Copy the rows between the line containing "Where should I click to: Toggle" and the line containing "Action: pos(1092,447)", inclusive, without any changes.
━━━━━ Data records
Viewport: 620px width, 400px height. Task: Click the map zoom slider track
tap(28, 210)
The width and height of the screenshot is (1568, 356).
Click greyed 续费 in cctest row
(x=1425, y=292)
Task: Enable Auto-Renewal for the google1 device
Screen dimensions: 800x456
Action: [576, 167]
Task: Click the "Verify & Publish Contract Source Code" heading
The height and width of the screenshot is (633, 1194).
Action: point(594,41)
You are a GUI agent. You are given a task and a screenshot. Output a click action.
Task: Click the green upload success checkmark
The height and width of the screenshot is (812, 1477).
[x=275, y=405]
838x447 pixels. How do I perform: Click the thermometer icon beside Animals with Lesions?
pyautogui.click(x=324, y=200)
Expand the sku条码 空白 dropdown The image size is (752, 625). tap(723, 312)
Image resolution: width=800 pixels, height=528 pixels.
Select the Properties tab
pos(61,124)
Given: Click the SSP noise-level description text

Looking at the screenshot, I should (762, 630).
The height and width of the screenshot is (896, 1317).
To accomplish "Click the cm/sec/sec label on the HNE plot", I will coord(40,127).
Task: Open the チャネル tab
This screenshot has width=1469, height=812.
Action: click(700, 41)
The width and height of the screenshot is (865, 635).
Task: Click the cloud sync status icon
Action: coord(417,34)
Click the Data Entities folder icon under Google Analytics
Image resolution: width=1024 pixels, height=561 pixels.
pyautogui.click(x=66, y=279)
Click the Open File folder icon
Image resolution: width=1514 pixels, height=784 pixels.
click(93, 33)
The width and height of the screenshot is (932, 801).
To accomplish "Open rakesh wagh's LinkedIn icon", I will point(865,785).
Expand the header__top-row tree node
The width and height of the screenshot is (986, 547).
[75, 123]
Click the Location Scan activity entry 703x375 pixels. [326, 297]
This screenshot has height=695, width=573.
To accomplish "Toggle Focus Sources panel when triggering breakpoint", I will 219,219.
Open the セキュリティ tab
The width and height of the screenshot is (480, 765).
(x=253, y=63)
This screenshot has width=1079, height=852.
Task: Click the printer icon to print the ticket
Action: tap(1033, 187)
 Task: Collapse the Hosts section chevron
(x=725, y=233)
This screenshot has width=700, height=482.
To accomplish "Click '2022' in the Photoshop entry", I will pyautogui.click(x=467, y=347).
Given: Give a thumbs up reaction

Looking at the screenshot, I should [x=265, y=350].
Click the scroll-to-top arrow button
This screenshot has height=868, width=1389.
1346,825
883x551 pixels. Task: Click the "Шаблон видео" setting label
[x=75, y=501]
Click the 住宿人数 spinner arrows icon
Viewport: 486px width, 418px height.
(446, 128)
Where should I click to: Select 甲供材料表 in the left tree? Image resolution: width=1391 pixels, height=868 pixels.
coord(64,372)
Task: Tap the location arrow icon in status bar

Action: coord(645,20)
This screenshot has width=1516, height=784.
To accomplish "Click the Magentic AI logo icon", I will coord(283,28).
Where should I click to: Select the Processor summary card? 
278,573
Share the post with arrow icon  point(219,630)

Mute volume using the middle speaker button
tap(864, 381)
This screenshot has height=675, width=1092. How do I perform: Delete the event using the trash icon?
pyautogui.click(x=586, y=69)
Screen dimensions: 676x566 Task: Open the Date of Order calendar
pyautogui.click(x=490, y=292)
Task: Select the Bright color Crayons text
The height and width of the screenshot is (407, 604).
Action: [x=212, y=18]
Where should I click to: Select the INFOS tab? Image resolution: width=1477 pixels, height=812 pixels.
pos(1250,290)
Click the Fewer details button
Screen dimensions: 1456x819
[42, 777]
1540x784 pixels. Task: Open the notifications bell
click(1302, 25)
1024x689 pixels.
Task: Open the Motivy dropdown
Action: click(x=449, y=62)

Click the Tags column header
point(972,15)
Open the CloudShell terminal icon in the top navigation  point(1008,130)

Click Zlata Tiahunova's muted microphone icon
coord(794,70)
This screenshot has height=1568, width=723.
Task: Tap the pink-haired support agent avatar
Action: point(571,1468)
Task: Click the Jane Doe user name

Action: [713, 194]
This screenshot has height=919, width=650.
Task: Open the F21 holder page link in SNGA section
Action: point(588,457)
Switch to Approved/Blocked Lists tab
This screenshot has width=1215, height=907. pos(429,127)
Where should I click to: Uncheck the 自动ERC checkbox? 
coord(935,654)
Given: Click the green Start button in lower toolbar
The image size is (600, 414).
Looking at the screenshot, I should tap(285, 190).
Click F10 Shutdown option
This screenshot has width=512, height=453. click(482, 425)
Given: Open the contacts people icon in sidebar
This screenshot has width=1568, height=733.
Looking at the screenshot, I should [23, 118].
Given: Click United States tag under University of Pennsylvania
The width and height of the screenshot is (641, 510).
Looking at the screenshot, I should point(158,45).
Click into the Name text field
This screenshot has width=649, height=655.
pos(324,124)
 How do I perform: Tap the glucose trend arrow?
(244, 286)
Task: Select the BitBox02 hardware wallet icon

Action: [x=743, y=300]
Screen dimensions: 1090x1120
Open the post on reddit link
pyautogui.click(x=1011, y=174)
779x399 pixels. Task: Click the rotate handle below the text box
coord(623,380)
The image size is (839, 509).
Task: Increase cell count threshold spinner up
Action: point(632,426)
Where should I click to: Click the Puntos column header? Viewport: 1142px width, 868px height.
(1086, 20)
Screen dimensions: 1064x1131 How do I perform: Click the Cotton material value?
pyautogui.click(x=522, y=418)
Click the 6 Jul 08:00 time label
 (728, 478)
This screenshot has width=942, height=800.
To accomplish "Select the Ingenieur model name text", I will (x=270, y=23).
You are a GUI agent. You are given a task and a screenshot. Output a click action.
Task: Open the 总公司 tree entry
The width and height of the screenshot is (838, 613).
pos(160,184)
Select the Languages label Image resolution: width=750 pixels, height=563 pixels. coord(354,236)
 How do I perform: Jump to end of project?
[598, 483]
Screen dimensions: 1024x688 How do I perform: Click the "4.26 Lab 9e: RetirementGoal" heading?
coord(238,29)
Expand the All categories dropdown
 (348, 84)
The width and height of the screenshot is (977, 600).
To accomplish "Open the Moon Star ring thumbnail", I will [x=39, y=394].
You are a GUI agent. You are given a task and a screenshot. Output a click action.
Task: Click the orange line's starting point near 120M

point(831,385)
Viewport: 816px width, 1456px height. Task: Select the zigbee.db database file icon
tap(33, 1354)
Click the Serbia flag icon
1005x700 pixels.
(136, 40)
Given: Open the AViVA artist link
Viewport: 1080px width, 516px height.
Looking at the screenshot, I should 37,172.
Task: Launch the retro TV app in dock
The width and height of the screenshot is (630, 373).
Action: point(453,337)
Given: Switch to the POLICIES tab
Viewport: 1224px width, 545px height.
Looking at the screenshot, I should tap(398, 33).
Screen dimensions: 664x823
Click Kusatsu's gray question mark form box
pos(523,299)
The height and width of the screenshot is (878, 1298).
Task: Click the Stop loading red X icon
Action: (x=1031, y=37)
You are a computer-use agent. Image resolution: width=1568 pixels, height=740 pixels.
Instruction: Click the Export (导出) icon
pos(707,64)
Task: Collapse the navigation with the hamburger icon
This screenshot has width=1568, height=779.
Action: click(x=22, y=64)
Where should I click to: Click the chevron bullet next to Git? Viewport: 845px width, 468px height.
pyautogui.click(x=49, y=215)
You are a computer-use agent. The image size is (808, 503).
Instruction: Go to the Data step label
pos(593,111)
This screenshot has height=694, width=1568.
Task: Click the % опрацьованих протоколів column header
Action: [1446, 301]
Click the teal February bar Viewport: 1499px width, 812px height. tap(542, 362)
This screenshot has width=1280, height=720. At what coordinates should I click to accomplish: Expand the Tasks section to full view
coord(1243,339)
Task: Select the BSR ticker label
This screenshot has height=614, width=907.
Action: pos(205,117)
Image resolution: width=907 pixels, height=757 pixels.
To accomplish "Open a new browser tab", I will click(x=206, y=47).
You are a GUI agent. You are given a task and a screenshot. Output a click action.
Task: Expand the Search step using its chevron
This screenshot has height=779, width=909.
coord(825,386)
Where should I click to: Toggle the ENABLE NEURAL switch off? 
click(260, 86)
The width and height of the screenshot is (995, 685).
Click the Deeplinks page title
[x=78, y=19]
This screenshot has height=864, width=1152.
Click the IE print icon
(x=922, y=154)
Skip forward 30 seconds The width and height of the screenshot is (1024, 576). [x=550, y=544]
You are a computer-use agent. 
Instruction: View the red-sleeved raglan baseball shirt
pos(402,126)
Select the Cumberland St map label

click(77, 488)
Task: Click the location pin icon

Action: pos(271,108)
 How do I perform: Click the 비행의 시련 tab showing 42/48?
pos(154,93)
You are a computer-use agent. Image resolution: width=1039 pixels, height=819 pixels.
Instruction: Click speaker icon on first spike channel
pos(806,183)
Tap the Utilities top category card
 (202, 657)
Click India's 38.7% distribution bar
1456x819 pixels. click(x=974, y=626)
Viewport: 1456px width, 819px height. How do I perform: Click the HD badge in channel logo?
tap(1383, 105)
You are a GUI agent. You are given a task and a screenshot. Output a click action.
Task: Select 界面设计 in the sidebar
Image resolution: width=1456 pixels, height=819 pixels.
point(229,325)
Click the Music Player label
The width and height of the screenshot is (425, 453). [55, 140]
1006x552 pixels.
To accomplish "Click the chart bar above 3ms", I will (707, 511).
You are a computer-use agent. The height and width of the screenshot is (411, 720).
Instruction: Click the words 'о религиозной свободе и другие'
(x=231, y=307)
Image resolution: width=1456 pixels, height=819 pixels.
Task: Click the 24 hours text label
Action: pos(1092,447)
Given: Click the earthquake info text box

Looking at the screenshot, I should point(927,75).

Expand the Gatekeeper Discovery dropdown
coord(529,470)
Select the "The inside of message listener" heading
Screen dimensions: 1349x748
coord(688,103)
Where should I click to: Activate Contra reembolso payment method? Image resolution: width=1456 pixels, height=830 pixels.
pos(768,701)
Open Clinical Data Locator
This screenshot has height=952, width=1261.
━━━━━━━━━━
:: The answer ::
Where should I click to: Toggle the ENABLE NEURAL switch off? 
click(260, 86)
The width and height of the screenshot is (995, 685).
Click the Deeplinks page title
[x=78, y=19]
This screenshot has height=864, width=1152.
Click the IE print icon
(x=922, y=154)
Skip forward 30 seconds The width and height of the screenshot is (1024, 576). [x=550, y=544]
You are a computer-use agent. 
Instruction: View the red-sleeved raglan baseball shirt
pos(402,126)
Select the Cumberland St map label

click(77, 488)
Task: Click the location pin icon

Action: pos(271,108)
 How do I perform: Click the 비행의 시련 tab showing 42/48?
pos(154,93)
You are a computer-use agent. Image resolution: width=1039 pixels, height=819 pixels.
Instruction: Click speaker icon on first spike channel
pos(806,183)
Tap the Utilities top category card
 (202, 657)
Click India's 38.7% distribution bar
1456x819 pixels. click(x=974, y=626)
Viewport: 1456px width, 819px height. How do I perform: Click the HD badge in channel logo?
tap(1383, 105)
You are a GUI agent. You are given a task and a screenshot. Output a click action.
Task: Select 界面设计 in the sidebar
Image resolution: width=1456 pixels, height=819 pixels.
point(229,325)
Click the Music Player label
The width and height of the screenshot is (425, 453). [55, 140]
1006x552 pixels.
To accomplish "Click the chart bar above 3ms", I will (707, 511).
You are a computer-use agent. The height and width of the screenshot is (411, 720).
Instruction: Click the words 'о религиозной свободе и другие'
(x=231, y=307)
Image resolution: width=1456 pixels, height=819 pixels.
Task: Click the 24 hours text label
Action: pos(1092,447)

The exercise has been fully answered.